* **ASSIGNED TASK**
Print the listing exactly.

* **GIVEN DATA**
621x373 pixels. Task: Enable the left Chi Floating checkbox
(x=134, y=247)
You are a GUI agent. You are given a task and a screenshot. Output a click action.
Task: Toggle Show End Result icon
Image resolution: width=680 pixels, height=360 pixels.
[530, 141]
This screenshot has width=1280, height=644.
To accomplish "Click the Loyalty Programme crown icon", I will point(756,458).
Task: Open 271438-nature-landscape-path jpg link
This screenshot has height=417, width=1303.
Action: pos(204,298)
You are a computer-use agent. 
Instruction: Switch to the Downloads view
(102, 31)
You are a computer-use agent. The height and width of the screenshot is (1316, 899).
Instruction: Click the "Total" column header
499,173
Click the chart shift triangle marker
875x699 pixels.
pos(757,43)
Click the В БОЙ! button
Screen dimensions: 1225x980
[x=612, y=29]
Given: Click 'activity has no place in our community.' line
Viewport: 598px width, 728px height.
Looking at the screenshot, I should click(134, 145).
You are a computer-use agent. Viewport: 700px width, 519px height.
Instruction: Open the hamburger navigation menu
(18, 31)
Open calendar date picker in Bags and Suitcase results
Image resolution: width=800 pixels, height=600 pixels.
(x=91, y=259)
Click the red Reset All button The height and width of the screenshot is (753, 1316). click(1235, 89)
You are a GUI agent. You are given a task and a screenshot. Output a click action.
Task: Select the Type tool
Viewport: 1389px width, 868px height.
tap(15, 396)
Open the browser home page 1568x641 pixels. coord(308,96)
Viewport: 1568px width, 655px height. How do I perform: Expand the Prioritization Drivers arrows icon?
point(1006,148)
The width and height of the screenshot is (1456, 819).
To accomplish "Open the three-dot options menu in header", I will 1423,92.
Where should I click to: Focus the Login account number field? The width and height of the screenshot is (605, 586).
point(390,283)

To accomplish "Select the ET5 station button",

* **TASK OUTPUT**
621x373 pixels. Task: Enable the left Chi Floating checkbox
(x=134, y=247)
You are a GUI agent. You are given a task and a screenshot. Output a click action.
Task: Toggle Show End Result icon
Image resolution: width=680 pixels, height=360 pixels.
[530, 141]
This screenshot has width=1280, height=644.
To accomplish "Click the Loyalty Programme crown icon", I will point(756,458).
Task: Open 271438-nature-landscape-path jpg link
This screenshot has height=417, width=1303.
Action: pos(204,298)
You are a computer-use agent. 
Instruction: Switch to the Downloads view
(102, 31)
You are a computer-use agent. The height and width of the screenshot is (1316, 899).
Instruction: Click the "Total" column header
499,173
Click the chart shift triangle marker
875x699 pixels.
pos(757,43)
Click the В БОЙ! button
Screen dimensions: 1225x980
[x=612, y=29]
Given: Click 'activity has no place in our community.' line
Viewport: 598px width, 728px height.
Looking at the screenshot, I should click(134, 145).
You are a computer-use agent. Viewport: 700px width, 519px height.
Instruction: Open the hamburger navigation menu
(18, 31)
Open calendar date picker in Bags and Suitcase results
Image resolution: width=800 pixels, height=600 pixels.
(x=91, y=259)
Click the red Reset All button The height and width of the screenshot is (753, 1316). click(1235, 89)
You are a GUI agent. You are given a task and a screenshot. Output a click action.
Task: Select the Type tool
Viewport: 1389px width, 868px height.
tap(15, 396)
Open the browser home page 1568x641 pixels. coord(308,96)
Viewport: 1568px width, 655px height. How do I perform: Expand the Prioritization Drivers arrows icon?
point(1006,148)
The width and height of the screenshot is (1456, 819).
To accomplish "Open the three-dot options menu in header", I will 1423,92.
Where should I click to: Focus the Login account number field? The width and height of the screenshot is (605, 586).
point(390,283)

To accomplish "Select the ET5 station button",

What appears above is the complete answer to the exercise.